**SUPPLIED RECORDS**
· · · · ·
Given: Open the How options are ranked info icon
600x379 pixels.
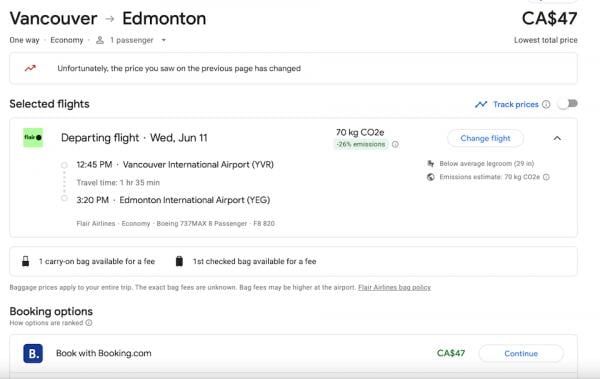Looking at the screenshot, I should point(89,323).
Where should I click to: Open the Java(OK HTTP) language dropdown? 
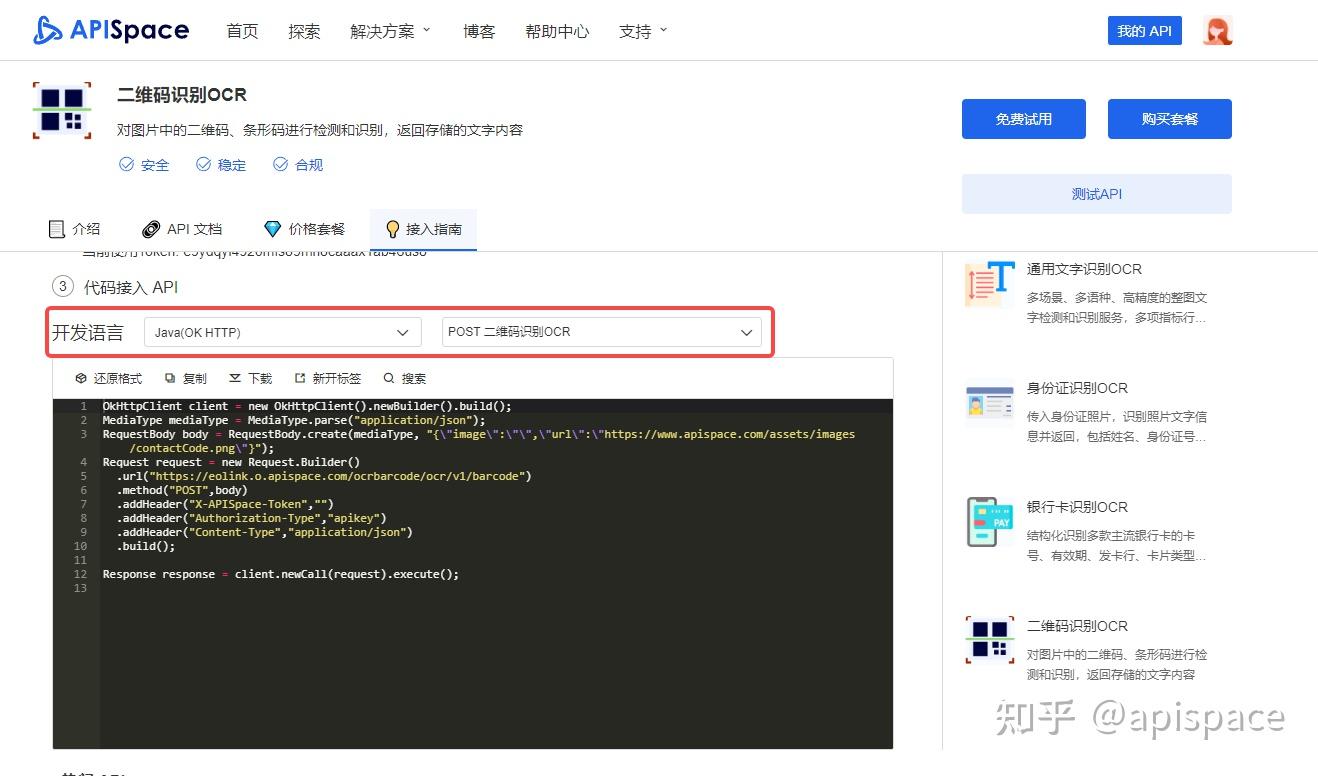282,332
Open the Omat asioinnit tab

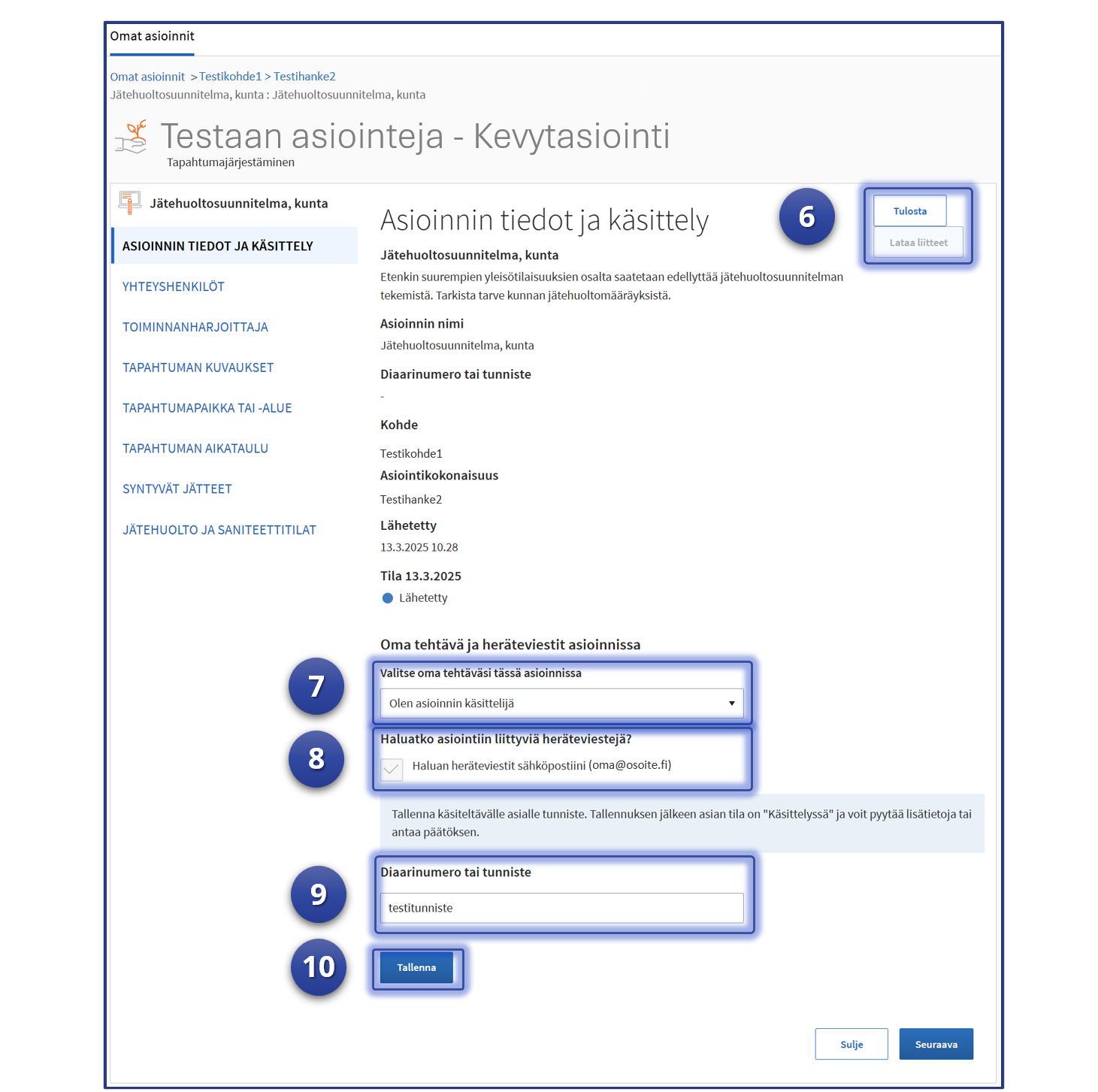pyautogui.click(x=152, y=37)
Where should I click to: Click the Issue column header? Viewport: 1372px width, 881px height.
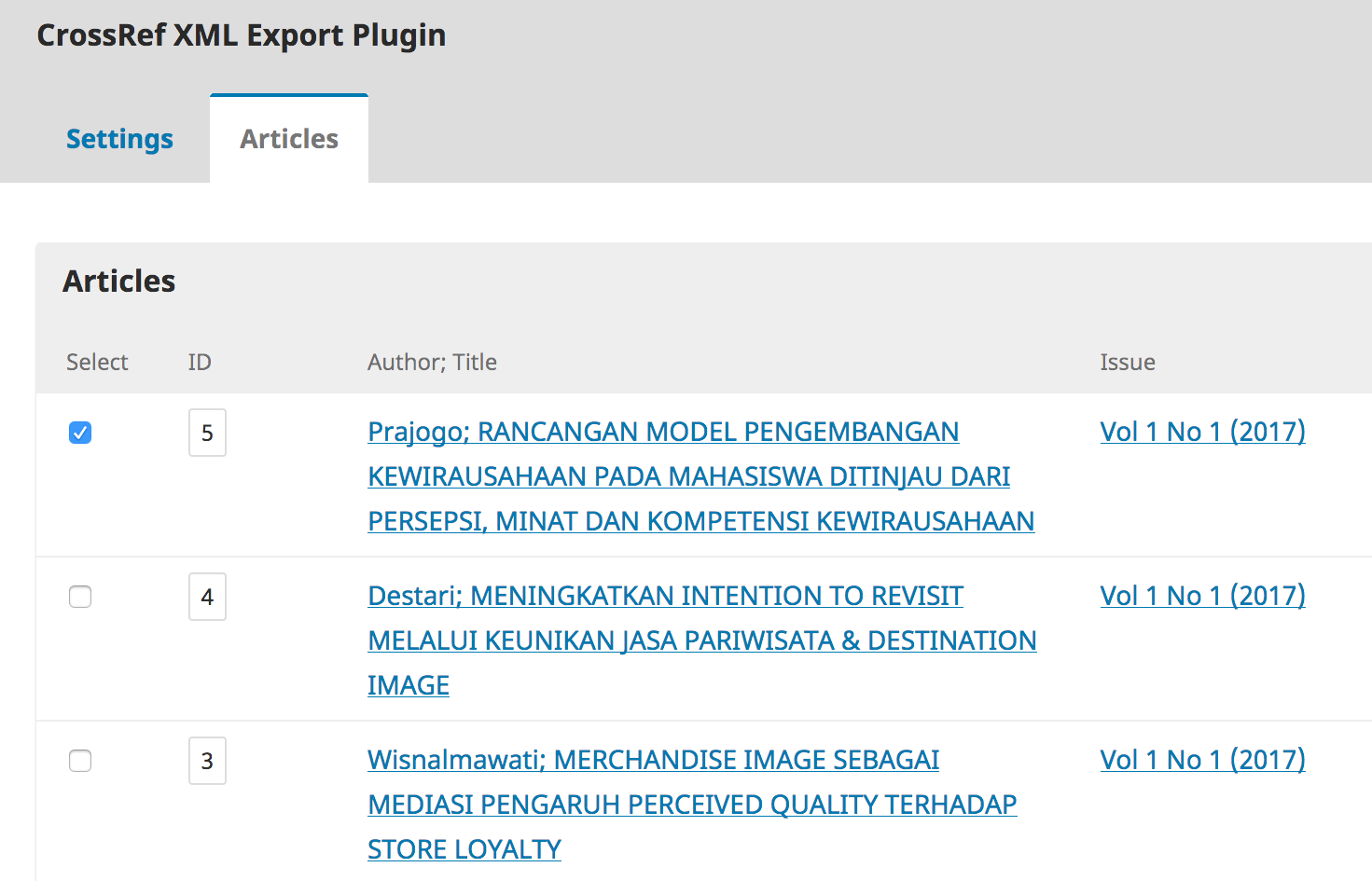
· · · · ·
**EXERCISE OBJECTIVE**
Could each line of the data be written out exactly, with no pictures included?

**ANSWER BOX**
Given: Open the How options are ranked info icon
600x379 pixels.
Looking at the screenshot, I should point(89,323).
Where should I click to: Open the Java(OK HTTP) language dropdown? 
282,332
Open the Omat asioinnit tab

pyautogui.click(x=152, y=37)
Where should I click to: Click the Issue column header? Viewport: 1372px width, 881px height.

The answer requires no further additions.